Metabolic enhancement of myocardial preservation during cardioplegic arrest.

An experimental study was undertaken to evaluate the relative efficacy of oxygenated versus unoxygenated cardioplegic solutions and to determine if the addition of certain metabolically active substrates to cardioplegic solutions had any effect on myocardial preservation. Sixty-one pigs were divided into seven groups of animals (5 to 15 animals per group). The impact of different cardioplegic vehicles, i.e., crystalloid versus the oxygen-carrying vehicles, blood and Fluosol-DA, on preservation of high-energy phosphates (adenosine triphosphate and creatine phosphate) was examined in the first three animal groups. The influence of Krebs cycle intermediates, i.e., glutamate, malate, succinate and fumarate, on adenosine triphosphate and creatine phosphate preservation was evaluated in the other four animal groups. All hearts underwent 120 minutes of hypothermic cardioplegic arrest at 15 degrees C followed by 60 minutes of normothermic reperfusion. Higher adenosine triphosphate and creatine phosphate levels were maintained during arrest when oxygenated solutions were used as the cardioplegic vehicle and when any of the four intermediates were added to the crystalloid cardioplegic solution, especially succinate and fumarate.

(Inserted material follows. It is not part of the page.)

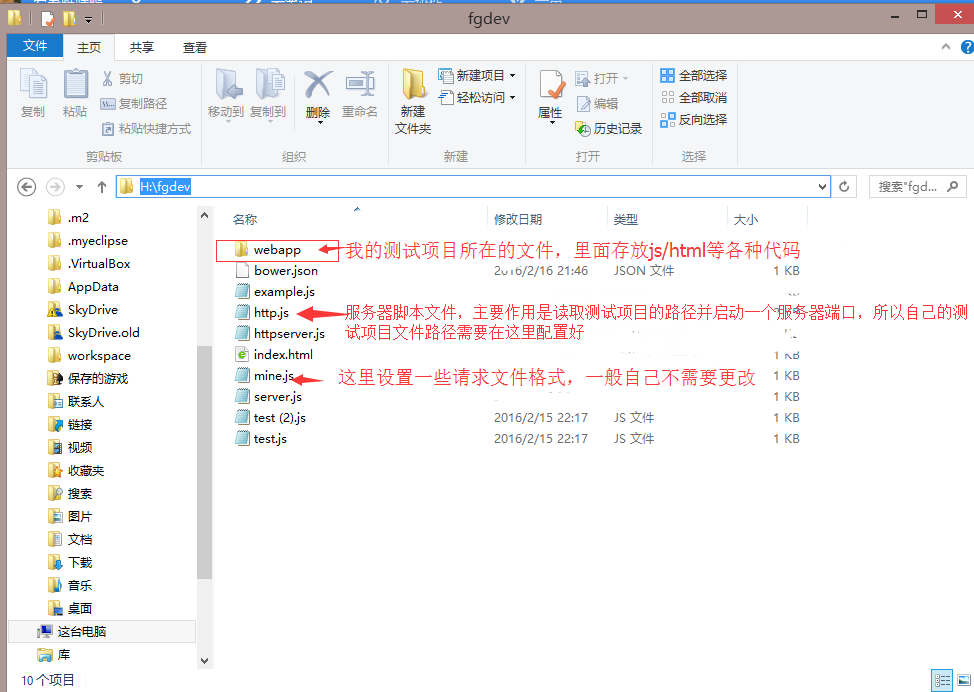
Task: Open the 打开 dropdown arrow
Action: (626, 78)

During reperfusion, however, adenosine triphosphate levels were uniformly lower than control whereas creatine phosphate levels rose to either control levels or higher in all groups. No significant intergroup difference could be identified during reperfusion. These findings lead to the conclusion that the presence of either oxygen or certain Krebs cycle intermediates enhances the protective effect of hyperkalemic hypothermic cardioplegia on high-energy phosphates during the arrest period only. This enhancement is not maintained during the reperfusion period.